El
Señor es el médico de nuestras almas por san Basilio

Nuestro Señor Jesucristo vino al mundo a salvar a los pecadores.
La palabra del Padre clama y dice, incitando a la penitencia:
"Venid a mí todos los que están fatigados
y agobiados, y yo os daré descanso". Cuando
decidimos seguirlo, El se convierte en camino de salvación.
La muerte nos había devorado a todos, pero sabed que Dios
ha enjugado las lágrimas de los arrepentidos. Fiel es Dios
en todas sus palabras. El médico de las almas presto se encuentra
para sanarte, y no sólo a ti, sino a cuantos incurrieron
en el pecados. Suyas son aquellas dulces y consoladoras palabras:
"no necesitan médico los sanos, sino los que se
encuentran mal. Porque no he venido a llamar a justos, sino a pecadores."
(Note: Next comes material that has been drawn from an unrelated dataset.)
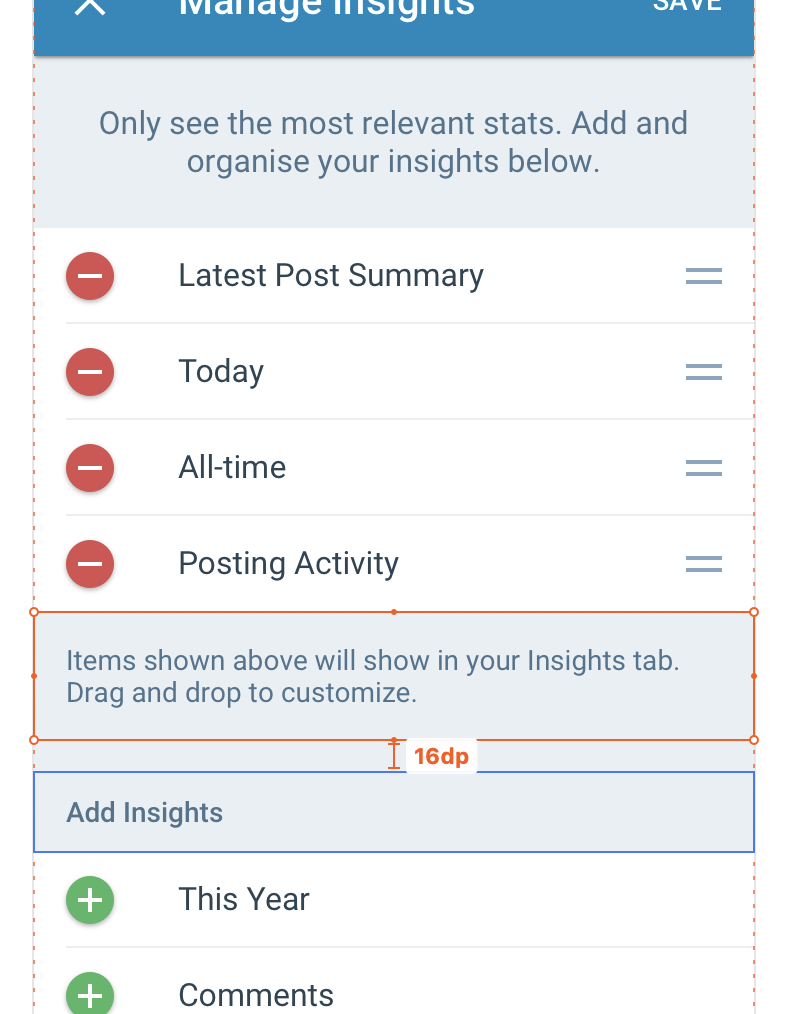Screen dimensions: 788x1014
Task: Remove the Posting Activity insight
Action: [90, 564]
¿Qué excusa puedes tener ahora tú o cualquier
otro, si El mismo invita dulcemente?
Ha querido Dios librarte de la presente aflicción, y te promete
además la luz esplendente, superadas las tinieblas del mundo
actual. El Buen Pastor, abandonadas las restantes ovejas, te busca
a ti. Si te dejas conducir, no dudará en llevarte cómodamente
sobre sus hombros, satisfecho por haber hallado a la oveja perdida.
El Padre te espera, confiando en tu retorno. Vuelve pronto; te divisará
desde lejos y saldrá a tu encuentro, te abrazará colmándote
de caricias, al verte arrepentida y purificada por tu dolor. No
contento aún, te adornará con la estola de la gracia,
despojándote del hombre viejo y, de sus obras, te colocará
el anillo de la alianza en tus manos limpias ya de la sangre de
muerte, ciñendo tus pies con sandalias, para que no retornen
las pisadas por el camino de la perdición y tomen el sendero
de la paz evangélica.
Anunciará a sus ángeles y hombres que es un día
de alegría y de gozo, porque tu alma se ha salvado. Lo atestigua
Cristo : "os digo que habrá más alegría
en el cielo por un solo pecador que se convierta, que por noventa
y nueve justos que no tengan necesidad de conversión".
Y, si alguno de los presentes se extraña de la prontitud
con que fue perdonada, el buen Padre contestará en tu nombre:
es necesario alegrar y regocijarse porque esta hija mía estaba
muerta y ha vuelto a la vida; perdida y ha sido encontrada."